Der Kläger ist der Auffassung, dass die beabsichtigte Nutzung der eines Wohnheims, das in einem reinen Wohngebiet zulässig sei, gleichstünde. Die Einzelheiten der Nutzung seien vorliegend durch die von der Mieterin des Klägers verfügte Hausordnung und die Zimmerordnung festgelegt, die Ruhezeiten, Kochzeiten in der Küche und Waschzeiten sowie die Untersagung von Heizgeräten und des Kochens in den Zimmern regele. Der Kläger verkennt jedoch, dass Wohnheime im reinen Wohngebiet nur dann als Wohngebäude einzuordnen sind, wenn sie einem dauernden Wohnen im Sinn einer Häuslichkeit dienen (vgl. Stange, BauNVO, 2. Aufl. 2014, § 3 Rn. 29; Fickert/Fieseler, BauNVO, 12. Aufl. 2014, § 3 Rn. 11). Wie oben dargelegt, fehlt es daran. Das Vorhaben musste auch nicht unter dem Gesichtspunkt einer sogenannten wohnähnlichen Nutzung in einem reinen Wohngebiet ausnahmsweise nach § 14 Abs. 2 Satz 1 BauGB zugelassen werden. Das Erstgericht hat zutreffend darauf hingewiesen, dass die Wohnähnlichkeit eines Vorhabens in der Rechtsprechung ein Gesichtspunkt nicht für die Zulässigkeit eines Vorhabens, sondern für dessen Unzulässigkeit in einem bestimmten Baugebiet war. Soweit der Kläger eine Befreiung nach § 31 BauGB für sich in Anspruch nimmt, hat er das Vorliegen der Voraussetzungen bereits nicht hinreichend dargelegt.
Der Kläger nimmt auf § 31 BauGB Bezug und macht geltend, es sei nicht ersichtlich, aus welchen Gründen die Erteilung einer Befreiung nach § 31 BauGB nicht ermessensgerecht gewesen wäre. Diesbezüglich fehlt es schon an einer hinreichenden Darlegung des Vorliegens der Voraussetzungen der Vorschrift.
Aus den dargelegten Gründen hat das Verwaltungsgericht zutreffend auch den hilfsweise gestellten Fortsetzungsfeststellungsantrag als unbegründet angesehen. Das Vorhaben war bauplanungsrechtlich unzulässig, weil die beantragte Nutzung in dem bestehenden faktischen reinen Wohngebiet nicht zulässig war.

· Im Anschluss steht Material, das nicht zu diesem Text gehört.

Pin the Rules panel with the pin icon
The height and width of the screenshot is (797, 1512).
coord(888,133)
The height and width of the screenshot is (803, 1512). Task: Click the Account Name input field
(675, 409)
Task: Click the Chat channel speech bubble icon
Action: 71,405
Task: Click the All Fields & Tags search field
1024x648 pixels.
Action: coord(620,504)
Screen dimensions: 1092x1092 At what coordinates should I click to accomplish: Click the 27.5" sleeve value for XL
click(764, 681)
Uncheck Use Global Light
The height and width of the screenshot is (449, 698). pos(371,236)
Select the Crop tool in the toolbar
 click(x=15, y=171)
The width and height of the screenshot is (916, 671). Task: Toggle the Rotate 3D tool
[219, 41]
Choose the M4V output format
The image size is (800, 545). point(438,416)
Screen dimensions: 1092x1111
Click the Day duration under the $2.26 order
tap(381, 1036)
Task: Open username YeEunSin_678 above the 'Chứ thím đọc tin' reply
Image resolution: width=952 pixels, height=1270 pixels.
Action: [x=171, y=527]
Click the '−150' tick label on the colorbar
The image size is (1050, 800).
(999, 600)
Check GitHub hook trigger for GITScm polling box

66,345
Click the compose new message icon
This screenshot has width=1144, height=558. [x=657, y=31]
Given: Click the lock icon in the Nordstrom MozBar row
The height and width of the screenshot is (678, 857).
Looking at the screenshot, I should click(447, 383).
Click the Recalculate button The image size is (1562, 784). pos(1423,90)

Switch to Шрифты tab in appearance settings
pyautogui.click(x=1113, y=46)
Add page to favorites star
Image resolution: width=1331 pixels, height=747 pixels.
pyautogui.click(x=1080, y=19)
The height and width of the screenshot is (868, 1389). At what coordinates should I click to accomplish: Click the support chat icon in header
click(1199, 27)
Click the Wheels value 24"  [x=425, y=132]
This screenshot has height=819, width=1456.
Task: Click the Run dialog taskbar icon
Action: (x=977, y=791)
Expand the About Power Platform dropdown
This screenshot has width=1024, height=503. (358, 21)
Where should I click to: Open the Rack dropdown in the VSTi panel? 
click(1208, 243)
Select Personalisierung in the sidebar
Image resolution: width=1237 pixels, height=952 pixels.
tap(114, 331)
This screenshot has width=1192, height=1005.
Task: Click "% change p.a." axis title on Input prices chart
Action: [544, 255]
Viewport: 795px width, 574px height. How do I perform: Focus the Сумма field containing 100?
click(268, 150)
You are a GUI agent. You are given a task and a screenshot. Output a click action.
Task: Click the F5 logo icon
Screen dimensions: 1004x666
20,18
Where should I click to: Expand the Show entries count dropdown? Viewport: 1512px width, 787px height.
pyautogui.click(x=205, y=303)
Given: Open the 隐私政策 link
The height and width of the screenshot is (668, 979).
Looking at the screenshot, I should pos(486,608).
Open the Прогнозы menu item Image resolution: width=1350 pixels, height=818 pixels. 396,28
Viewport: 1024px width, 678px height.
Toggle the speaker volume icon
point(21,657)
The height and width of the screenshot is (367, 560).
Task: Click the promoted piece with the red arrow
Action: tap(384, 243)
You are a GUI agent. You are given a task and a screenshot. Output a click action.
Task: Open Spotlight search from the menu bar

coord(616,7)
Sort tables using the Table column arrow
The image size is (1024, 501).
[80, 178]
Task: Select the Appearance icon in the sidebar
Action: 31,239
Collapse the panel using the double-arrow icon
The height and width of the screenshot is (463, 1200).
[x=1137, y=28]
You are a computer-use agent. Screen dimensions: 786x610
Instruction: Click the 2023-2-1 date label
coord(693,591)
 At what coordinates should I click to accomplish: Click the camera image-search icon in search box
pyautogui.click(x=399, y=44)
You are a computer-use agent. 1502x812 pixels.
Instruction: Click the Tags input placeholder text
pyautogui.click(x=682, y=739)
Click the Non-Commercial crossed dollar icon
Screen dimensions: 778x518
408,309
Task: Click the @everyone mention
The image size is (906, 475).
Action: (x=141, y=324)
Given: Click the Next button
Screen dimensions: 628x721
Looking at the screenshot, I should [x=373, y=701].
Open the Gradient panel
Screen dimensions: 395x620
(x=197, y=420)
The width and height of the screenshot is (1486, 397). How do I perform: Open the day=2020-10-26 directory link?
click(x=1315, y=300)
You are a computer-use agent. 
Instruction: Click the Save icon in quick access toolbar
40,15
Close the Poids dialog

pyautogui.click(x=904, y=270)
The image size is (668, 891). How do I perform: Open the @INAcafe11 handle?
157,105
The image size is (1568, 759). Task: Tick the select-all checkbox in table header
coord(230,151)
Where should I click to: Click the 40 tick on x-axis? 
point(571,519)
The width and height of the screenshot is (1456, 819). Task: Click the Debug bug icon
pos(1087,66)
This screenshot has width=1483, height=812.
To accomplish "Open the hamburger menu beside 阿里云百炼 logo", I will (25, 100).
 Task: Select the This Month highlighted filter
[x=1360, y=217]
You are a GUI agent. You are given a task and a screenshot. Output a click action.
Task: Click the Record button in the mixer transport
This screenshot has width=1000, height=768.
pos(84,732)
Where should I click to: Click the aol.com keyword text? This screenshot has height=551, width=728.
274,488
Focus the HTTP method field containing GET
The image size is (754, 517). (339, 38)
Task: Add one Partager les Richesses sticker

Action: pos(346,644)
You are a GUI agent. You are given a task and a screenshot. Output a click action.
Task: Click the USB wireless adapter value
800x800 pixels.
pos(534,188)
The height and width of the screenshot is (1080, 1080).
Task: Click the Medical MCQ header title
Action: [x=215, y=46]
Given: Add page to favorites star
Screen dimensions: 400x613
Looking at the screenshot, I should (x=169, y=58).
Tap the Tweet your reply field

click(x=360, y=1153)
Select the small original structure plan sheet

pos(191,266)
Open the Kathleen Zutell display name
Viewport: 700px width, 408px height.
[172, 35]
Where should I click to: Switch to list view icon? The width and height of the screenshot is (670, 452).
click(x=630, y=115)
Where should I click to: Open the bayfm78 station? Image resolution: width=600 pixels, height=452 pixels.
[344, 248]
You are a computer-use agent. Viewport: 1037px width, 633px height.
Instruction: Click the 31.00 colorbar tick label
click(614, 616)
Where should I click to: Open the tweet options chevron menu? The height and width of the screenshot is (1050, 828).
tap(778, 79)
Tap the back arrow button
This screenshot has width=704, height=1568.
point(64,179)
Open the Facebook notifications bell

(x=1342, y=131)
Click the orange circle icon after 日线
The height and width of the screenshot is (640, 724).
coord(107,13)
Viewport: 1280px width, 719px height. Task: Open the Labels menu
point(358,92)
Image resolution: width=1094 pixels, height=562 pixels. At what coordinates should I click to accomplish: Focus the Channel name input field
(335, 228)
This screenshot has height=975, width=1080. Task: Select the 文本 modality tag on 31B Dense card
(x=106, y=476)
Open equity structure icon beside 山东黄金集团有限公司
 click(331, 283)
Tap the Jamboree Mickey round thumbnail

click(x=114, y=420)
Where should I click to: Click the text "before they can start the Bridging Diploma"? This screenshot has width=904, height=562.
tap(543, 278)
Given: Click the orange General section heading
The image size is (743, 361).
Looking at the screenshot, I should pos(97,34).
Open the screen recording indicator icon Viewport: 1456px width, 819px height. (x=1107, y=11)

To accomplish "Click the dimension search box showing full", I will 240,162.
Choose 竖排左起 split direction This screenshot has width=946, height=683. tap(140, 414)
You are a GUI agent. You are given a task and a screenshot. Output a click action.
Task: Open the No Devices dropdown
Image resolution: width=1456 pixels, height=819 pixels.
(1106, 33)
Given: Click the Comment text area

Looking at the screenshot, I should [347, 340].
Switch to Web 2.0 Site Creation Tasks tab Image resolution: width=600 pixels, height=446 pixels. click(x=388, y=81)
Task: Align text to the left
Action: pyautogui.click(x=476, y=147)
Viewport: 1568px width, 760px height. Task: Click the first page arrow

Das Urteil des Verwaltungsgerichts begegnet auch hinsichtlich der Nutzungsuntersa-gung keinen ernstlichen Zweifeln. Eine offensichtliche Genehmigungsfähigkeit des Vorhabens ist aus den dargelegten Gründen nicht gegeben.
2. Die Rechtssache weist keine besonderen tatsächlichen oder rechtlichen Schwierigkeiten auf (§ 124 Abs. 2 Nr. 2 VwGO), denn sie verursacht in tatsächlicher und rechtlicher Hinsicht keine größeren, d.h. überdurchschnittlichen, das normale Maß nicht unerheblich übersteigenden Schwierigkeiten. Es handelt sich auch nicht um einen besonders unübersichtlichen oder kontroversen Sachverhalt, bei dem noch nicht abzusehen ist, zu welchem Ergebnis ein künftiges Berufungsverfahren führen wird (vgl. BayVGH, B.v. 12.4.2000 – 23 ZB 00.643 – juris). Vielmehr ist der Rechtsstreit im tatsächlichen Bereich überschaubar und die entscheidungserheblichen Rechtsfragen sind durch die Rechtsprechung hinreichend geklärt. Im Rahmen dieses Zulassungsgrunds ist nicht die Richtigkeit des Ersturteils Gegenstand der Zulassungsentscheidung, sondern die mögliche „abstrakte“ Fehleranfälligkeit wegen der besonderen Schwierigkeiten der Fallbehandlung (vgl. Berkemann, DVBl 1998, 446). Diese ist nach Auffassung des Senats vorliegend nicht gegeben. Die Einordnung des vorhandenen Baugebiets in eine Gebietskategorie der Baunutzungsverordnung wirft vorliegend keine besonderen Schwierigkeiten auf. Gleiches gilt für die Frage, ob einem Wohnheim vergleichbare wohnähnliche Nutzungen in einem reinen Wohngebiet zulässig sind. Die Frage, ob es sich bei der beantragten Nutzung um ein Wohnen im Sinn des § 3 Abs. 2 Nr. 1 BauNVO handelt und ob die beantragte Nutzung gegebenenfalls im Wege der Ausnahme genehmigungsfähig ist, begründet noch keine besonderen rechtlichen Schwierigkeiten. Im Übrigen wird auf die Ausführungen unter Ziff. 1. verwiesen.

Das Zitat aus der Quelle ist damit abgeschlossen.